At the heart of synaptic transmission resides the synaptic vesicle cycle- a membrane trafficking pathway in which small membrane-bound vesicles mediate the release of neurotransmitter from presynaptic terminals. The cycle resembles general membrane trafficking and has three phases: vesicle filling, release and recycling. During filling, neurotransmitter is loaded into vesicles via vesicular neurotransmitter transporters. It is then released by exocytosis: vesicles dock with the plasma membrane and undergo a maturation step, termed priming; then, following influx of calcium through voltage-gated channels, a calcium sensor promotes fusion of the vesicle with the plasma membrane.
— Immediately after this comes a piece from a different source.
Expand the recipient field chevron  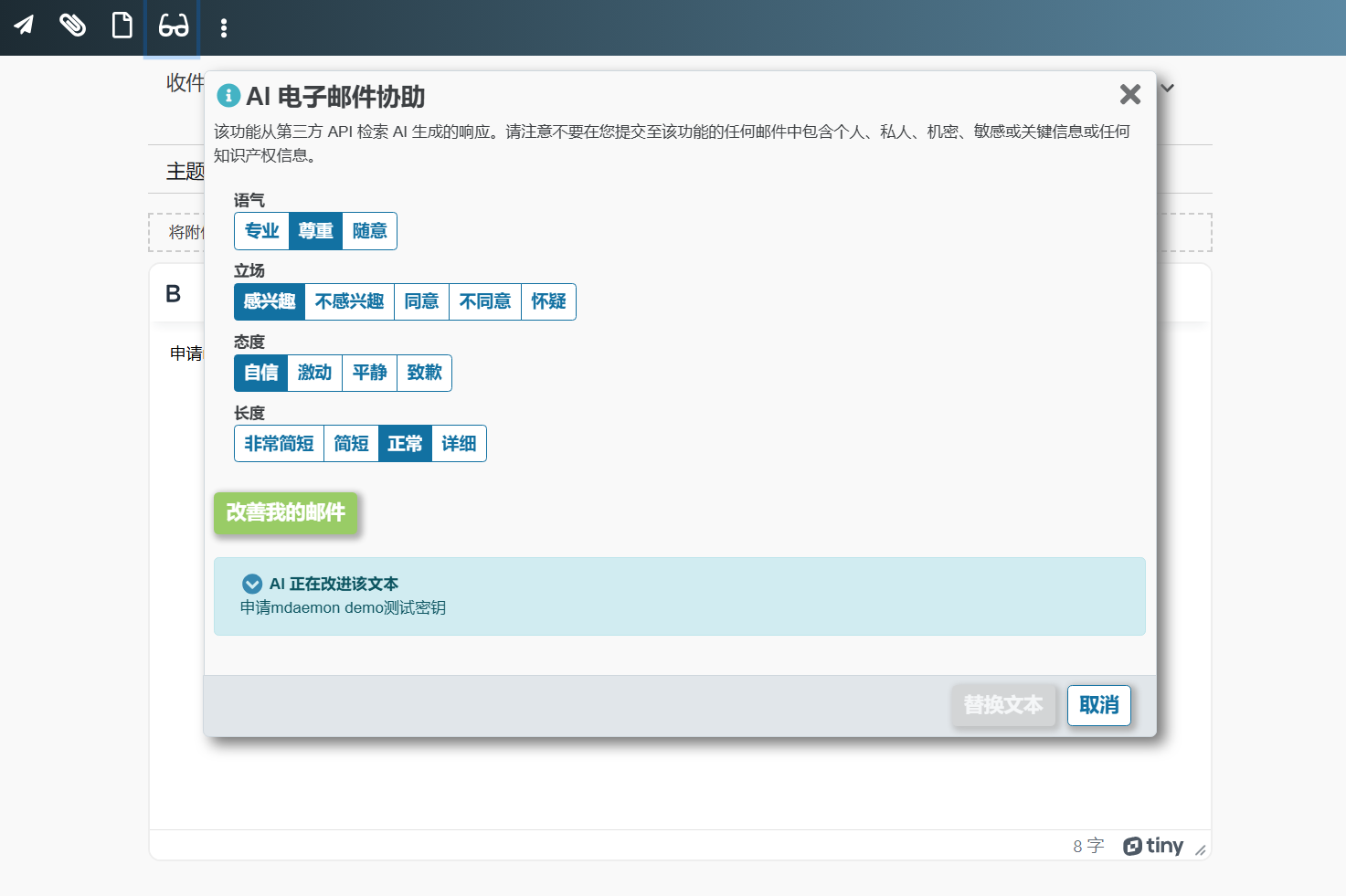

Membrane fusion consumes vesicle membrane and vesicle proteins; thus, these components must be recycled to sustain neurotransmitter release. The synaptic vesicle cycle is driven by members of protein families required for general membrane trafficking, including SNAREs, UNC-18, Rab3 and vacuolar H+ ATPases (V-ATPases), and unique proteins, such as synaptotagmin, which regulate aspects of exocytosis unique to synapses. Although extensively studied, the precise roles of these proteins remain controversial. Here we survey current models proposed for their function in synaptic vesicle cycling.